Somewhere out in the blogsphere exists a prediction, written by a Chicago woman who owns a restaurant PR firm, of what’s to come for “food bloggers” in 2010. One of the items she discusses is that food bloggers will become less “snarky”, instead being more serious, writing lengthier editorials.
I don’t want to be that guy. Since the previous post was about what’s AWESOME in 2009, now let’s have what really blew goats (since that’s all the rage of late ’09):
Gjelina

Manager came over to ask check on the prided margherita pizza. I replied with something to the effect of: “you should stop serving pizza”. He might have been a wee bit put-off, and asked if I’ve had pizza in Italy. “Yes sir”, followed by silent. This was a limp pie, no matter how great the brick fired oven might be, with over sweetened tomato puree (not so much sauce). We split half a dozen dishes, which represented nearly one-third of the menu. Nothing stood out, from the absolutely mundane eggplant, to the equally tasteless octopus (see O.Mozza/Cube, Lazy Ox for superior versions), to the self-proclaimed “cassoulet” featuring wayward ingredients and a thin broth.
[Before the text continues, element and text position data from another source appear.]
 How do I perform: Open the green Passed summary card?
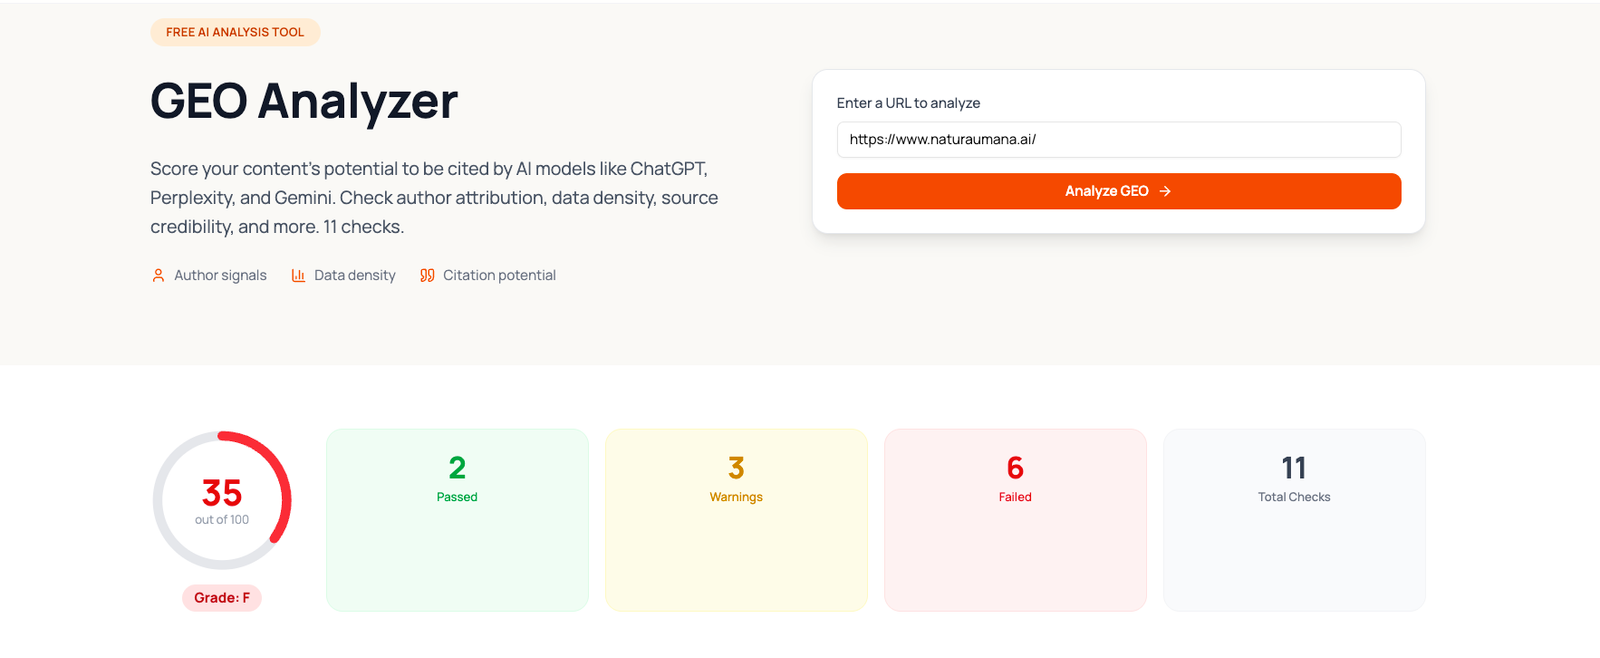coord(457,520)
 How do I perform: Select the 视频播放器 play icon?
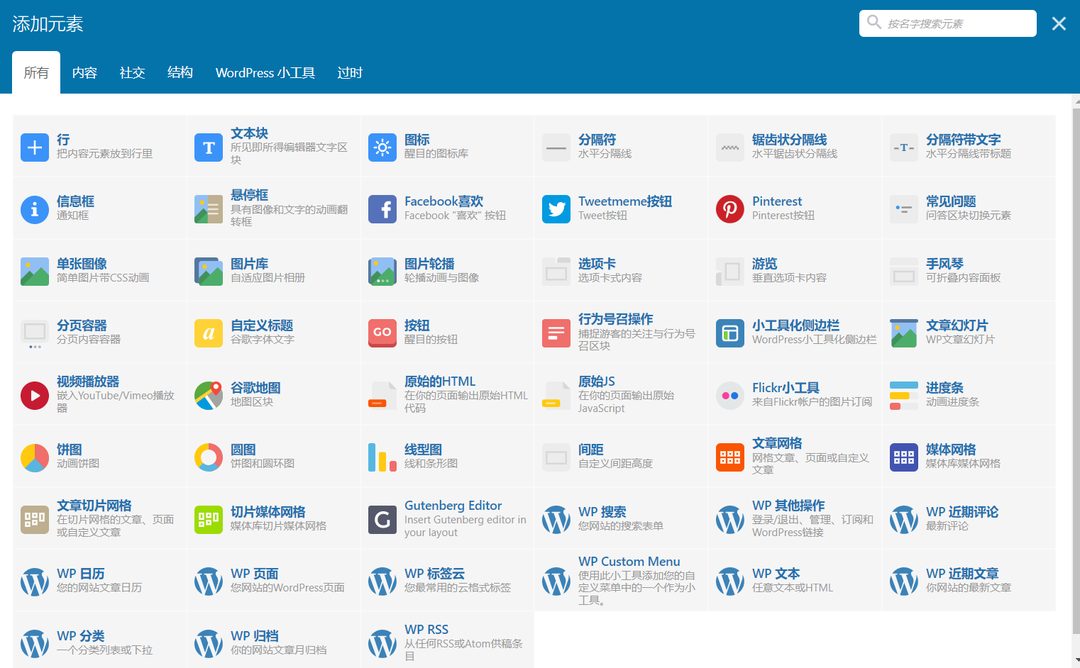[x=35, y=395]
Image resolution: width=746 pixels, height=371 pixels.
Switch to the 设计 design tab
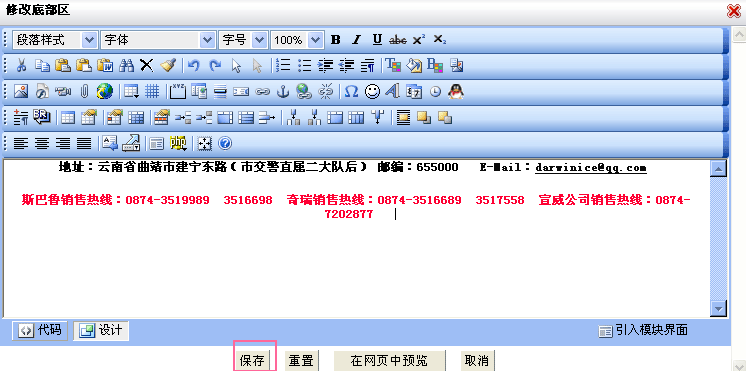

However piercing Fresser’s coverage might have been, it was deserving.

Park’s BBQ.
I know Infinite Fress, along with many others, including Mr. J Gold, loves this place. I do not. Having been only a couple times, perhaps I’ve been missing the essence of this joint. But I doubt it. Chung Dam owns Park’s for the complete beef experience. Tokyo Pork X? Them famed chunks of sam gyup ssal? Better served at Park’s new sister restaurant, Dong Dae Gam. Surely this might still be the panchan queen of Los Angeles, but Chung Dam’s beef game is right up there, without the grease fire, without the wait, without the crowd. Try it out folks.
Vintage hype that deserved a try.

Oinkster.
ZOMG. WTFBBQ. See previous post from last month. Just thinking about this pisses me off.
We should all feel bad for Eagle Rock.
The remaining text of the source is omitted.